Massachusetts Gains 11,000 Jobs in October

BOSTON — The state’s total unemployment rate remained at 4.6% in October, the Executive Office of Labor and Workforce Development announced Thursday. The preliminary job estimates from the Bureau of Labor Statistics indicate Massachusetts added 11,000 jobs in October. The largest over-the-month job gains occurred in the education and health services; professional, scientific, and business services; and other services sectors. Year-to-date, Massachusetts has added 62,800 jobs. The Bureau of Labor Statistics also revised preliminary job estimates for September that originally indicated Massachusetts lost 7,100 jobs. BLS revised estimates for September show the state lost 2,200 jobs. The October preliminary estimates show 3,396,900 Massachusetts residents were employed during the month, and 164,000 were unemployed, for a total labor force of 3,560,900. The labor force decreased by 8,700 from 3,569,600 in September, as 9,600 fewer residents were employed and 900 more residents were unemployed over the month.
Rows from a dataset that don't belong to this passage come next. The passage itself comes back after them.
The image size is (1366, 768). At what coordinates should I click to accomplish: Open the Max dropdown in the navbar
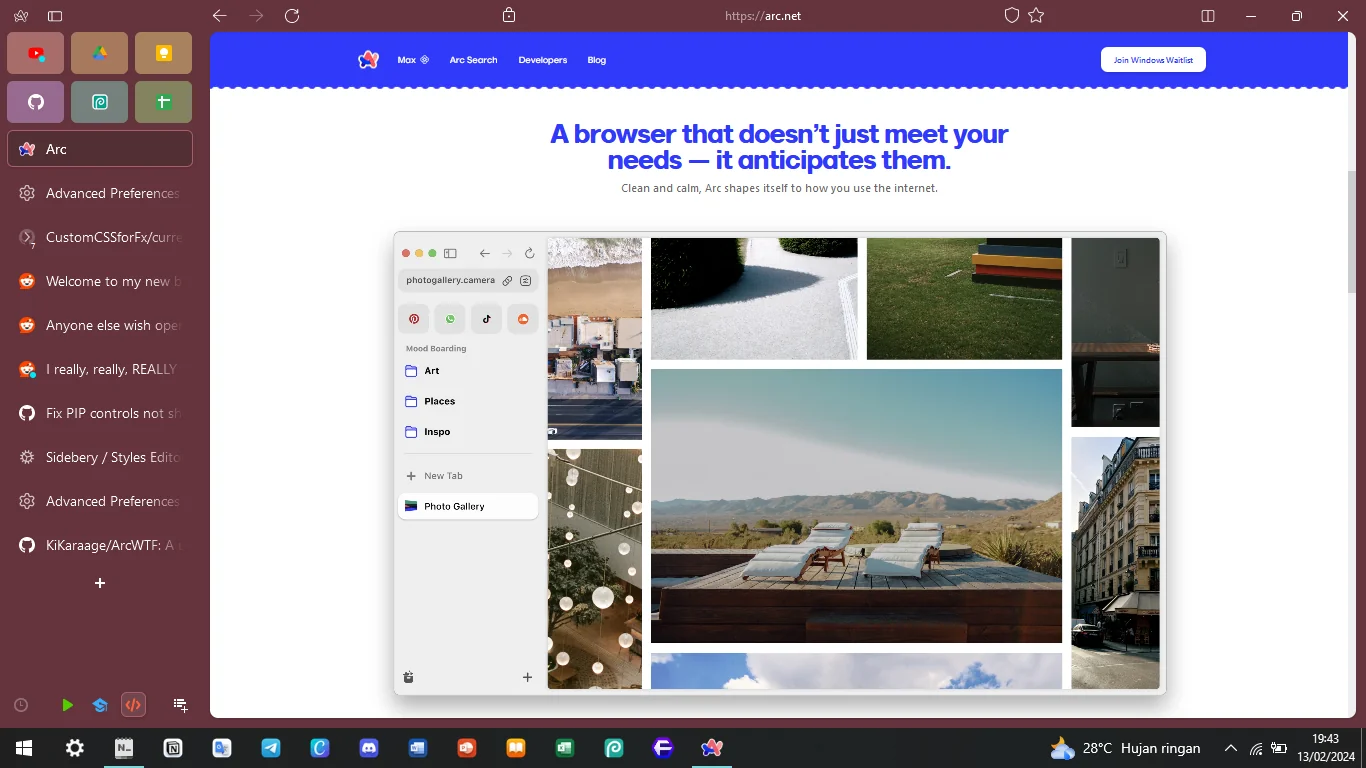413,59
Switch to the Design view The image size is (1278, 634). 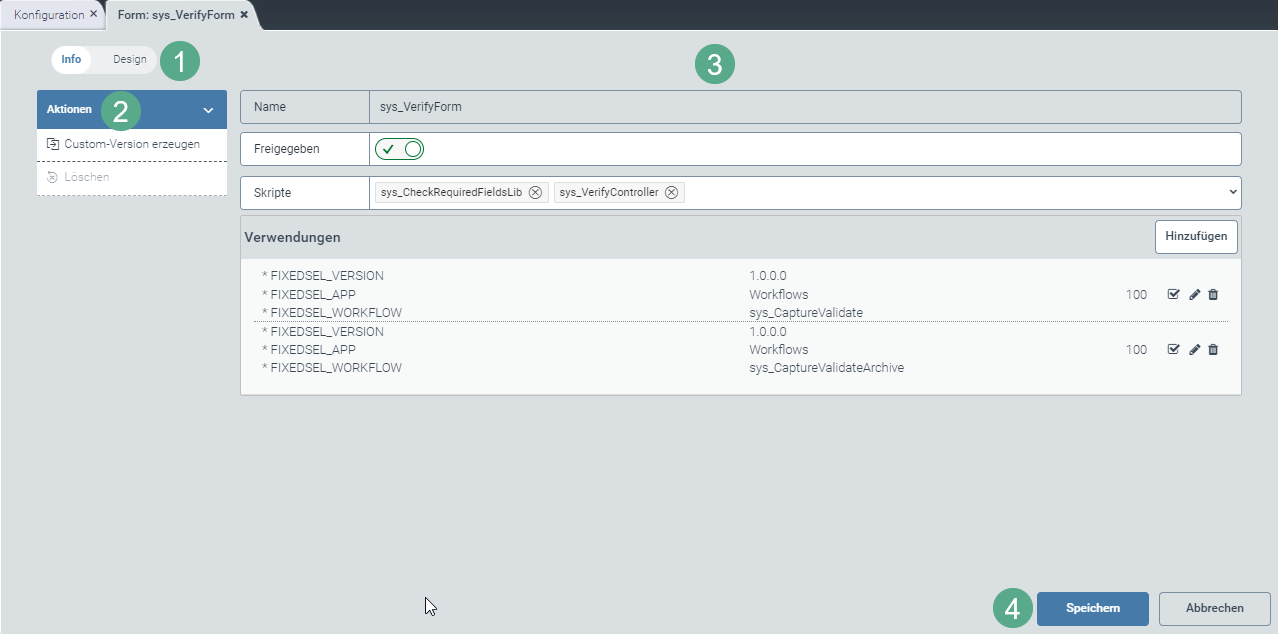point(129,60)
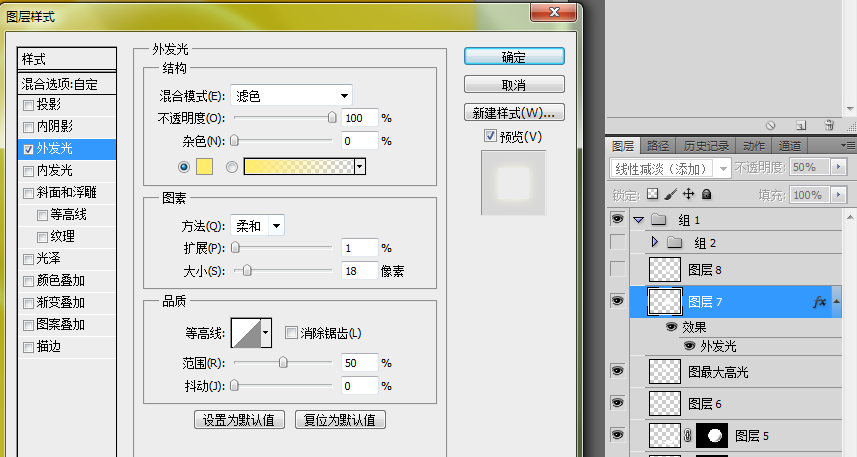Image resolution: width=857 pixels, height=457 pixels.
Task: Click the lock position move icon
Action: [688, 194]
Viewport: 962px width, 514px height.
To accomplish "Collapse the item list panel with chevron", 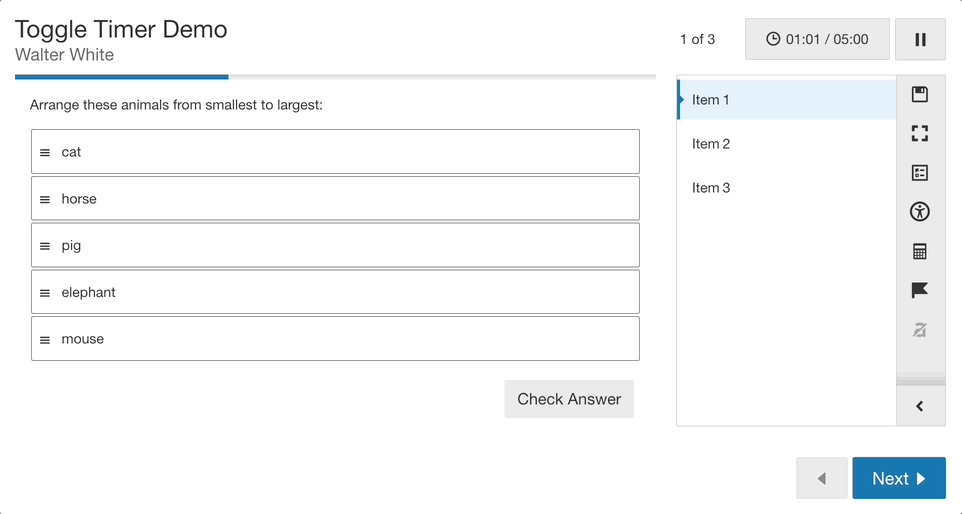I will (x=920, y=406).
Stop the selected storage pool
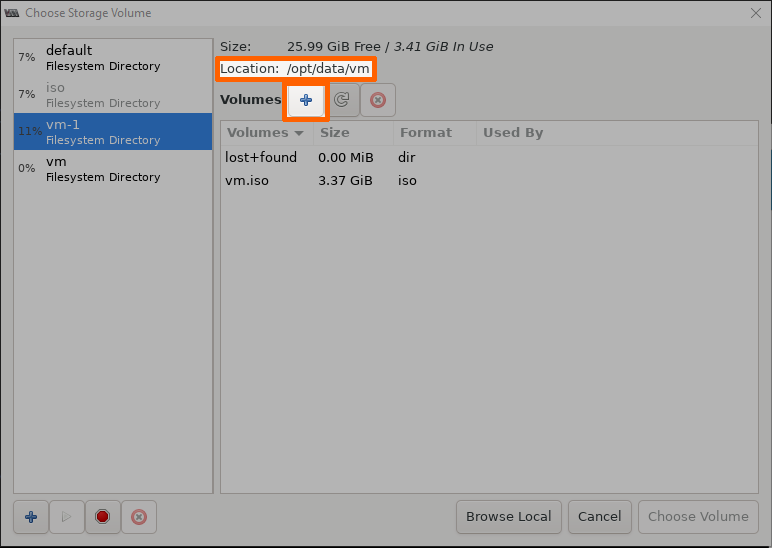 click(102, 517)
Over the year, the state’s seasonally adjusted unemployment rate fell 0.9% from 5.5% in October 2014. There were 32,000 fewer unemployed persons over the year compared to October 2014. The October state unemployment rate remains lower than the national rate of 5.0% reported by the Bureau of Labor Statistics. “Massachusetts continues to add jobs, and the labor market is strong. We frequently hear from employers that they have jobs to fill, which is a good position for the state to be in,” Labor and Workforce Development Secretary Ronald Walker II said. The state’s labor-force-participation rate — the total number of residents 16 or older who worked or were unemployed and actively sought work in the last four weeks — decreased 0.2% point to 64.7% over the month. The labor-force-participation rate over the year has decreased 0.8% compared to October 2014. The largest private-sector percentage job gains over the year were in professional, scientific, and business services; construction; other services; leisure and hospitality; and education and health services.